The study of money and money-related material
is called numismatics. At the University of North Carolina at Chapel
Hill, which opened to students in 1795, the campus library has accumulated
over many decades an array of currencies issued by various governmental
authorities and by private banks, insurance companies, and other
businesses. Today, the North Carolina Collection (NCC) cares for
the library’s numismatic holdings, which total over 10,000
pieces. Among some of the other moneys preserved in the NCC are
a small number of Greek and Roman coins, scores of American colonial
and Revolutionary-era bills, Bechtler coins from North Carolina’s
gold rush, thousands of treasury notes from the Civil War, United
States coinage, railroad stocks and Confederate bonds, commercial
and military scrip, modern city parking tokens, novelty notes, and
currencies from South America, Europe, Asia, and Africa. While the
collection is highly diverse in its geographical representation,
its largest subcategories relate to bills of credit and notes produced
for circulation in North Carolina during the eighteenth and nineteenth
centuries.
For more information about North Carolina’s
numismatic past, refer to the A Brief History
of North Carolina Money. Also see The
History of the University Library's Numismatic Collection to
learn more about the establishment and subsequent development of
this public reference collection.
The numismatic collection currently contains thirty-eight
examples of North Carolina paper money from the colony’s issues of 1748,
1754, 1757,1758, 1760, 1761, 1768, and 1771.

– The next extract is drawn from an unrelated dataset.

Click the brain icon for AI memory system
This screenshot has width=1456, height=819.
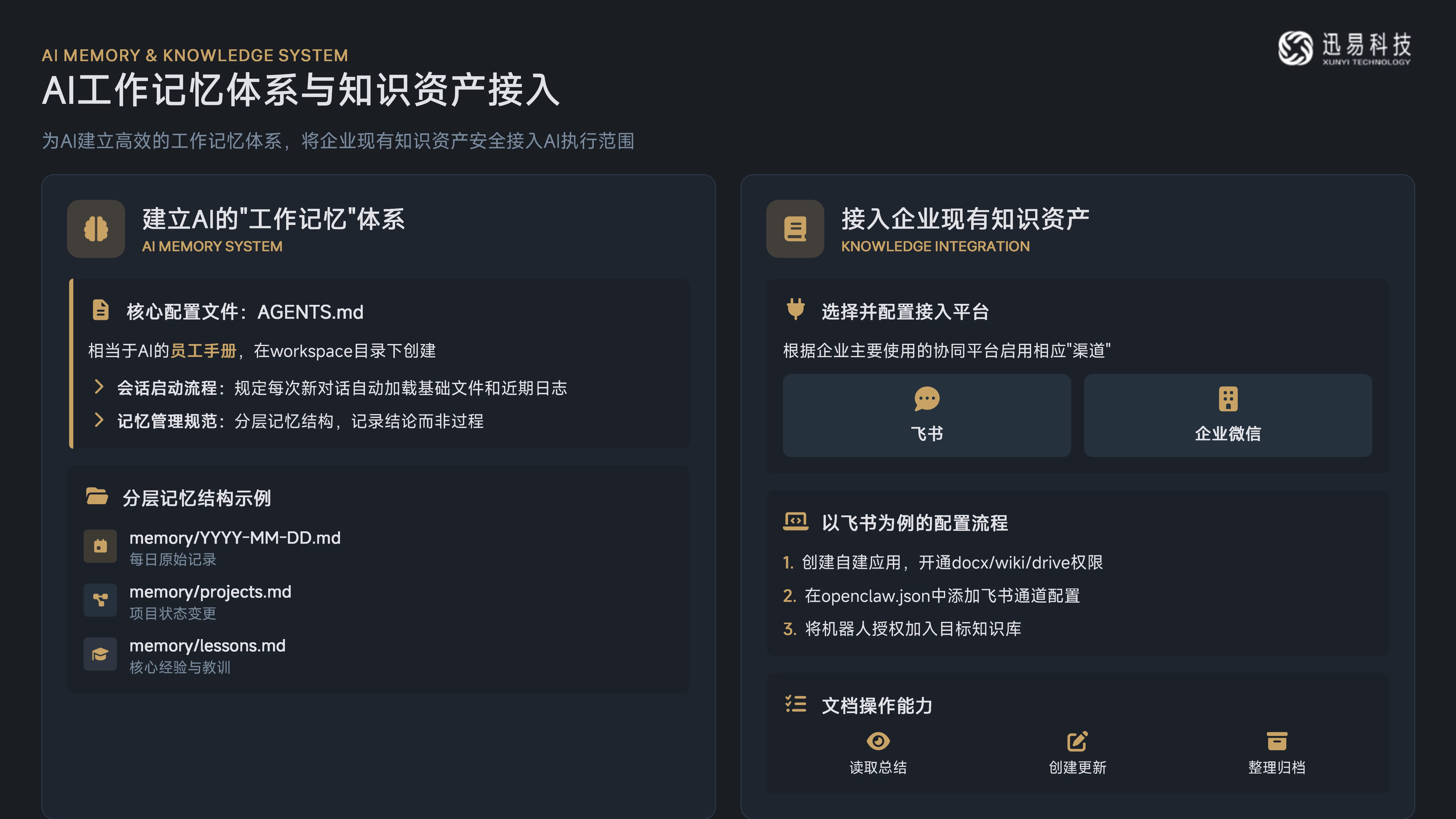click(x=96, y=229)

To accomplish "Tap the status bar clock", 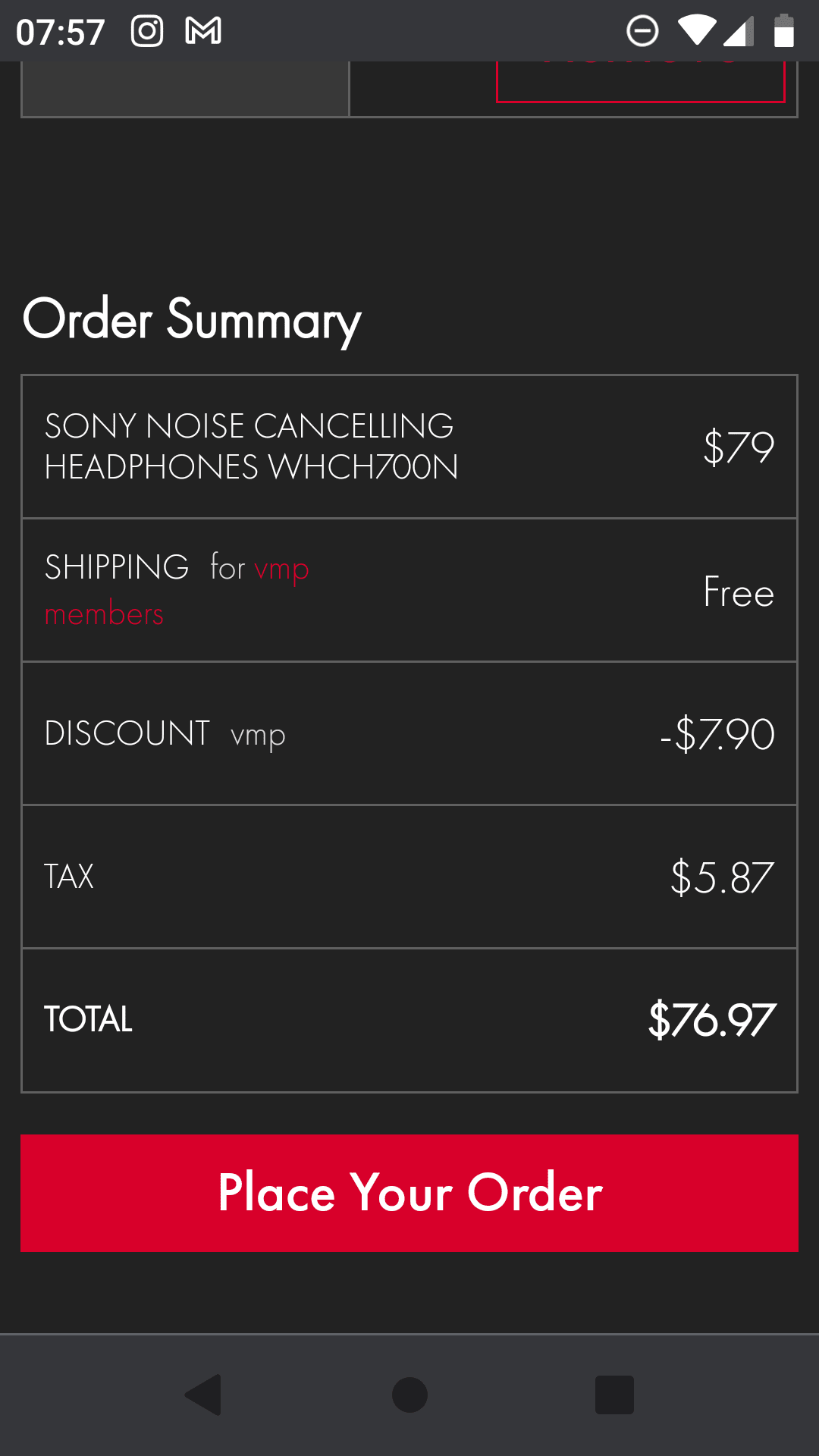I will coord(61,32).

There are currently fifty-five specimens of currency
from this period in the collection, including examples of North Carolina’s
wartime “smallpox issue” printed in Wilmington in 1779.

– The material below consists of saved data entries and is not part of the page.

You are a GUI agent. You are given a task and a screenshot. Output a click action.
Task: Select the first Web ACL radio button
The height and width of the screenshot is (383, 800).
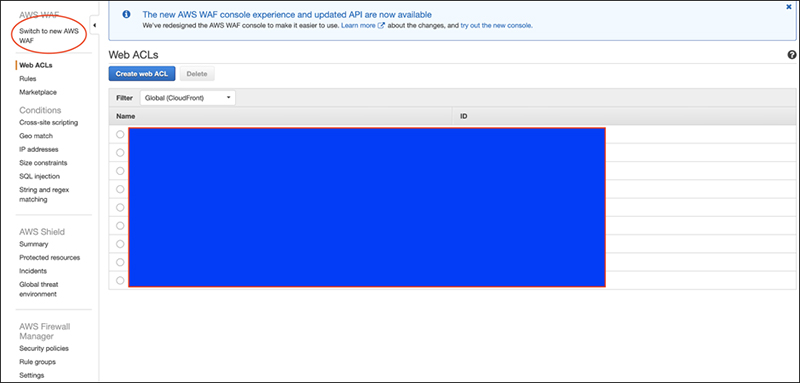click(x=120, y=135)
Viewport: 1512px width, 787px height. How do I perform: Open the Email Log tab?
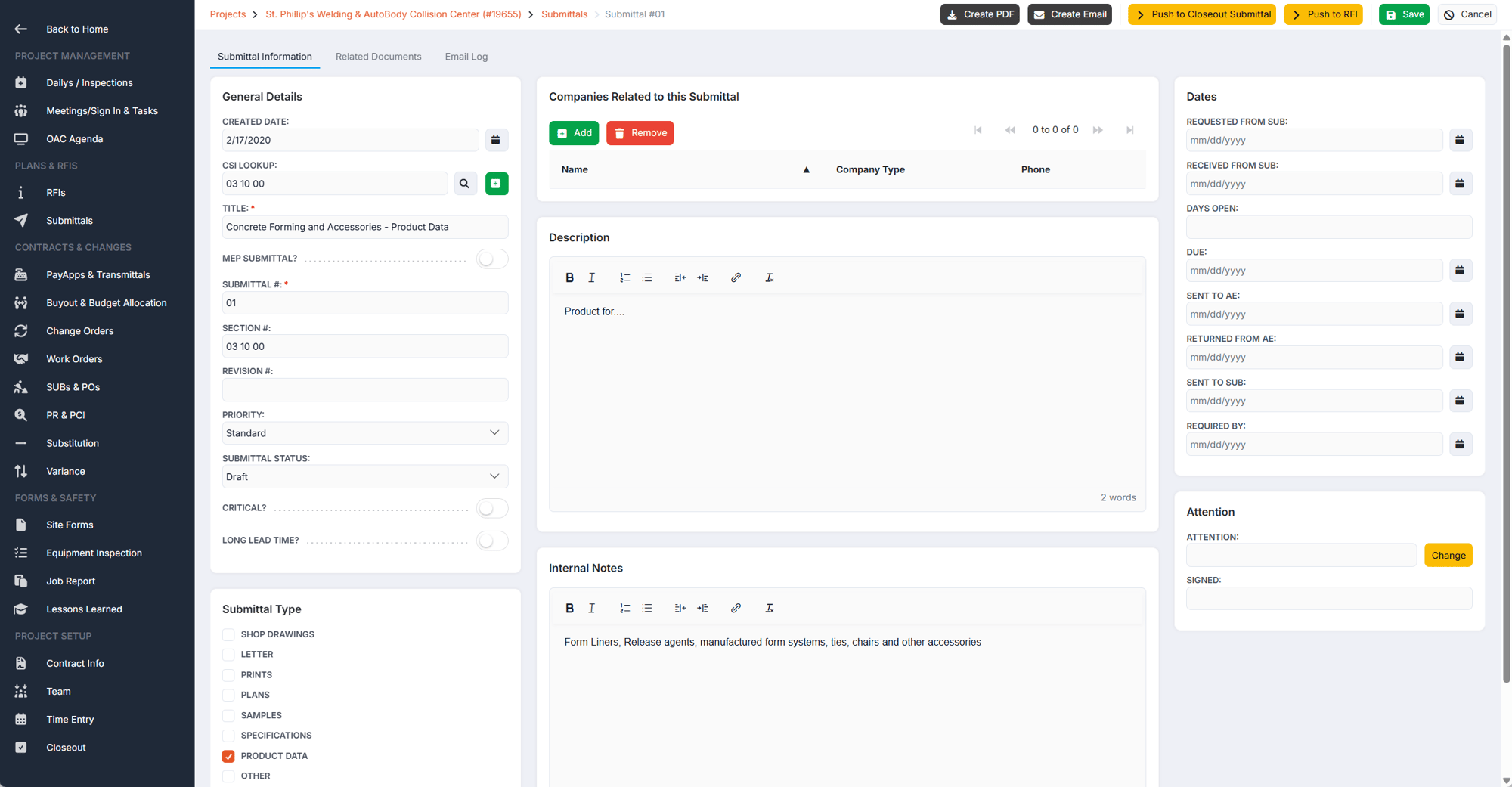pyautogui.click(x=466, y=57)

The collection preserves a variety of moneys issued
by governmental authorities and businesses during this period. Of special
interest are extremely rare treasury notes issued by the State of North Carolina
between 1815 and 1824.
The University Library’s Herman Bernard Collection
contains twenty-four different varieties of gold coins struck by the Bechtler
family during North Carolina’s gold-rush era.
The collection contains specimens of North Carolina
bank notes and other currencies issued in the state during the decades prior
to the Civil War. It also holds hundreds of examples of currencies from other
southern and northern states in this period.
More than 3,300 North Carolina treasury notes from the
Civil War are preserved in the North Carolina Collection, as well as hundreds
of Confederate notes and other types of money issued during the conflict.